Saved data entries

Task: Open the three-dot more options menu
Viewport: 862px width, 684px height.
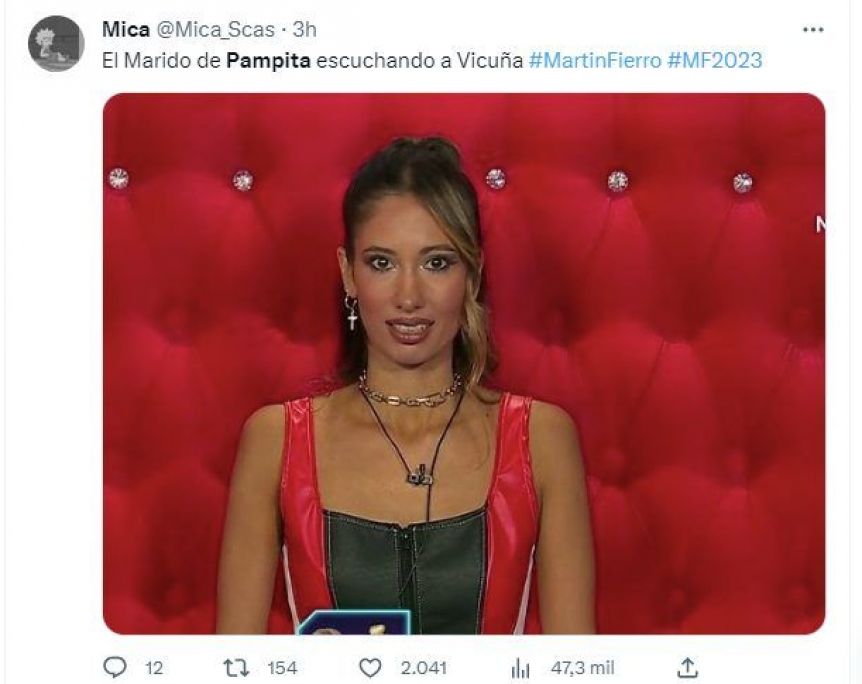Action: pyautogui.click(x=813, y=30)
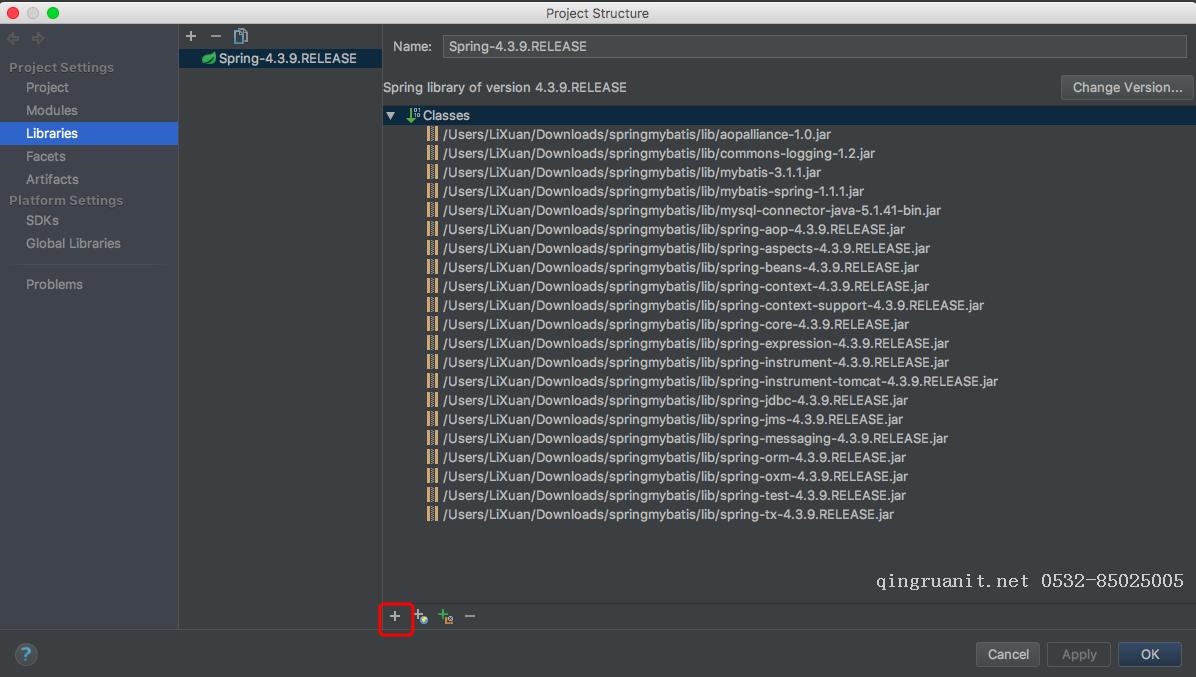Open the Modules settings section
The height and width of the screenshot is (677, 1196).
click(52, 110)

## PROMPT
Could you write out the records again exactly, without any of their pictures?

## COMPLETED TASK
Task: Open the three-dot more options menu
Viewport: 862px width, 684px height.
Action: pyautogui.click(x=813, y=30)
Open the Modules settings section
The height and width of the screenshot is (677, 1196).
click(52, 110)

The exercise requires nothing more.